Your assignment
Identify, in the records below, every line where the string "Guide" appears, and copy each such line.

(Task data Opens)

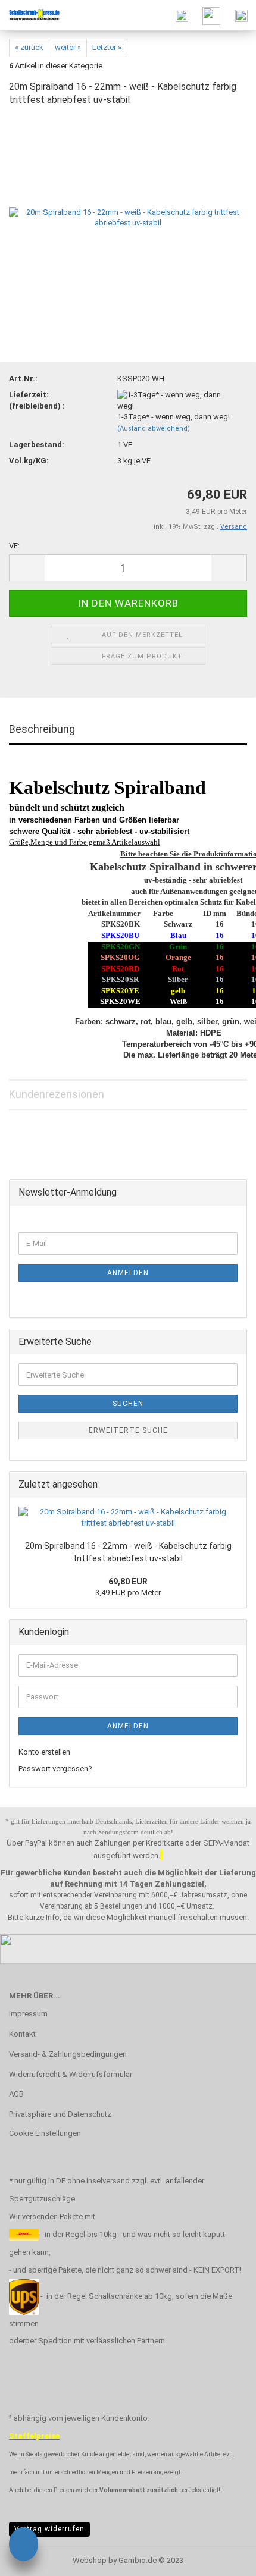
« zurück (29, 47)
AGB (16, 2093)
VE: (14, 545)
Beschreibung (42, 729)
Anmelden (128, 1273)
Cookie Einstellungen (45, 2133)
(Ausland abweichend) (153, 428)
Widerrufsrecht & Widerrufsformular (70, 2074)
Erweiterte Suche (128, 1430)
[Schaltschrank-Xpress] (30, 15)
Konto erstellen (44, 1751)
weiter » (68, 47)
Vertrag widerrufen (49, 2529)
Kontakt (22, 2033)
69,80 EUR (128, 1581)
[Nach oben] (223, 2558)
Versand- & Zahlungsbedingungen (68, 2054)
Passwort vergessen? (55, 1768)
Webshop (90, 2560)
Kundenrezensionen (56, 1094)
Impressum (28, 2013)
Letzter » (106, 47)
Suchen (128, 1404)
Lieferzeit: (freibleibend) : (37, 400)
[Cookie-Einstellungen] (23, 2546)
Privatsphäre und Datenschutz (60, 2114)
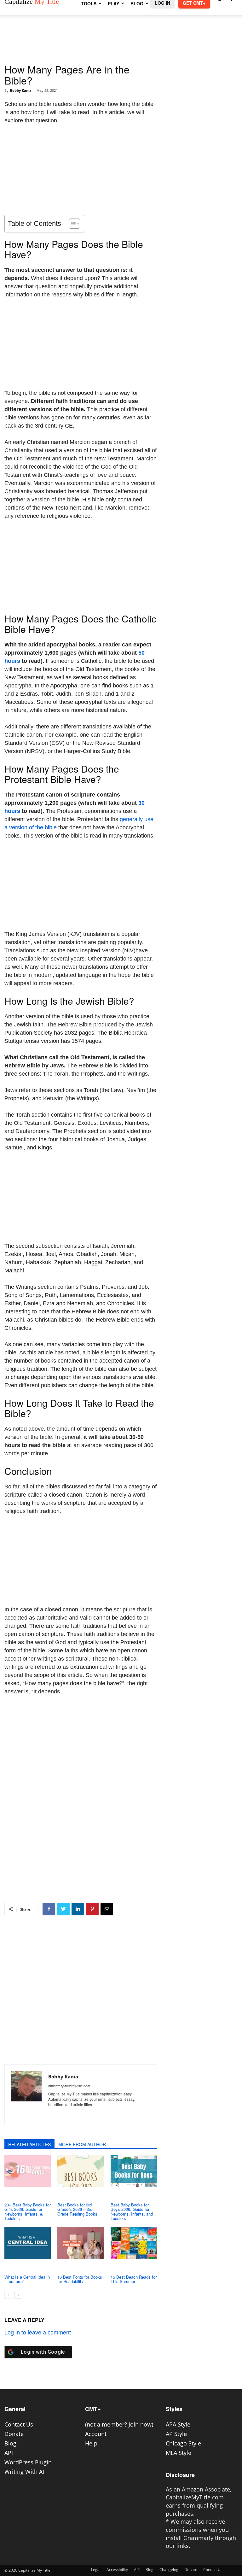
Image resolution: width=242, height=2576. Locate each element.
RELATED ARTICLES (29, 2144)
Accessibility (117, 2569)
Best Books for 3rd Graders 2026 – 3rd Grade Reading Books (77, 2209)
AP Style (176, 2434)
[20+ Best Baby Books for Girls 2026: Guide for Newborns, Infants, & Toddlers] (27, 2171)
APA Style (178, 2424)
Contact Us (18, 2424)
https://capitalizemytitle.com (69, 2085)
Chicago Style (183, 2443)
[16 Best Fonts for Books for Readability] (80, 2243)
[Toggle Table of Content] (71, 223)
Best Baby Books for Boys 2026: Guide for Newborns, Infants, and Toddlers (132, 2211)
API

(Task data Closes)

Output for this task
[20+ Best Baby Books for Girls 2026: Guide for Newborns, Infants, & Toddlers] (27, 2171)
Best Baby Books for Boys 2026: Guide for Newborns, Infants, and Toddlers (132, 2211)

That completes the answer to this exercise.